**Records contained in a dataset**
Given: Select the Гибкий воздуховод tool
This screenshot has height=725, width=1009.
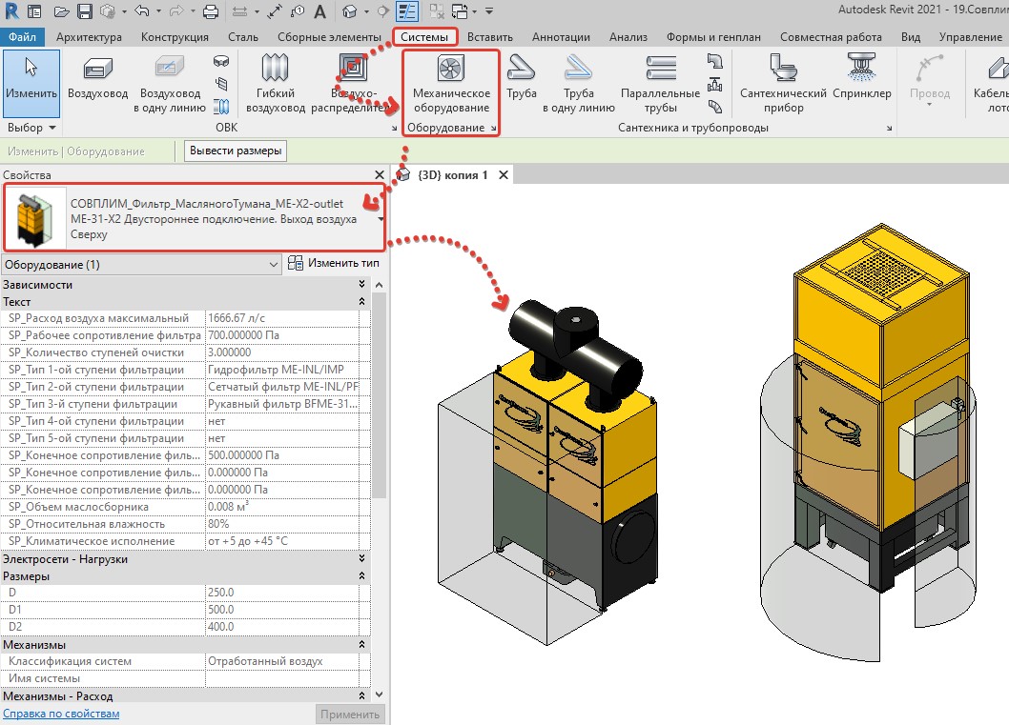Looking at the screenshot, I should 276,84.
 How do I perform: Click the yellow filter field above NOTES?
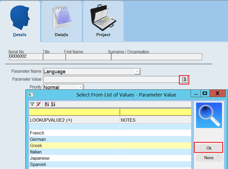click(155, 112)
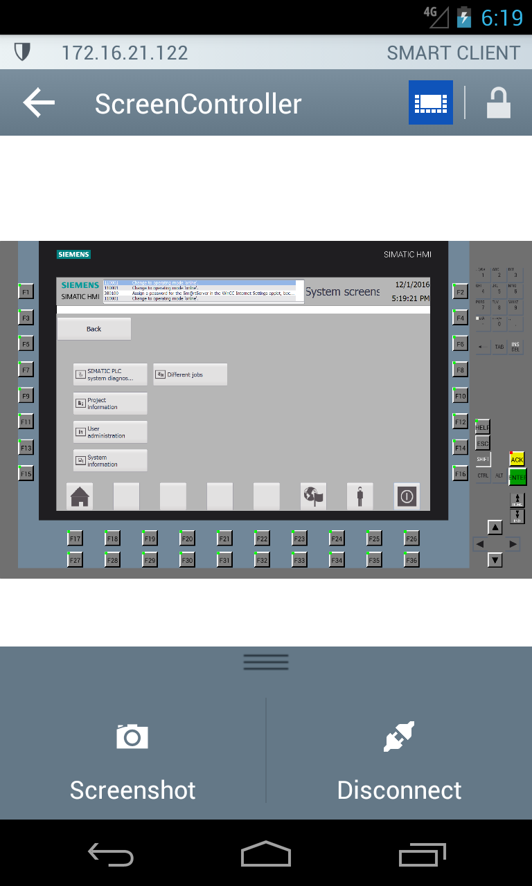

**WORK TASK**
Reproduce every line above exactly as written, omitting the images.

**ANSWER SPACE**
Given: Select the Гибкий воздуховод tool
This screenshot has height=725, width=1009.
Looking at the screenshot, I should 276,84.
 How do I perform: Click the yellow filter field above NOTES?
click(155, 112)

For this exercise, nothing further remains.